C'est dire leur admiration pour cette femme d'État d'exception qui aura marqué, d'une empreinte indélébile, l'histoire du Gabon. Son nom reste, en effet, indissociable de la période qui a suivi la disparition du président Omar Bongo Ondimba le 8 juin 2009 à Barcelone, en Espagne. Transis par la douleur et l'émotion, les Gabonais n'étaient pas moins inquiets quant à l'avenir de leur pays à la suite du décès de celui qui présida à leurs destinées pendant plus de quatre décennies.
Alors présidente du Sénat, le 10 juin 2009, elle a prêté serment pour assurer l'intérim à la tête de l'État, devenant à 67 ans la première femme à diriger le Gabon. Du haut de sa connaissance des arcanes de la vie politique gabonaise, elle réussit à incarner la continuité de l'État et à conduire le pays dans la paix, sous le triptyque "consensus, Constitution, concertation".

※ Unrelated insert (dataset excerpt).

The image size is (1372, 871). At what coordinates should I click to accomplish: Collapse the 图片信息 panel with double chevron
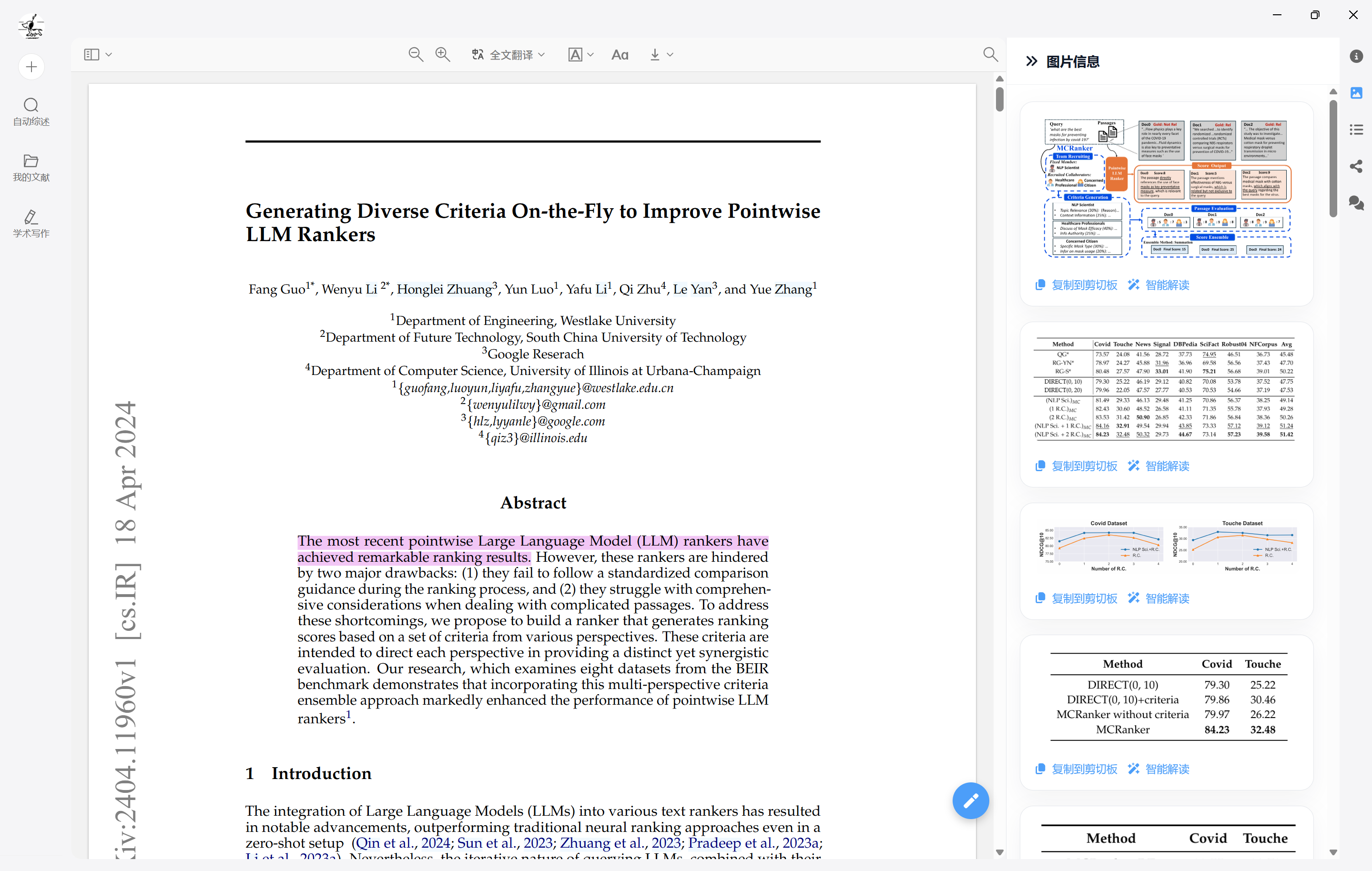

Au-delà de cet épisode historique salué par les Gabonais, la communauté internationale, Rose Francine Rogombe a laissé l'image d'une femme de principes, profondément attachée au respect des institutions et aux valeurs républicaines.
Née le 20 septembre 1942 à Lambaréné, elle devient la première femme à intégrer le corps de la magistrature en 1967. Au terme d'une carrière bien remplie, elle est nommée secrétaire d'État à la Promotion féminine en 1983, puis des Droits de l'Homme en 1998. Avant d'être élue, dix ans plus tard, sénatrice du chef-lieu de la province du Moyen-Ogooué. Localité où un hommage lui sera rendu ce samedi.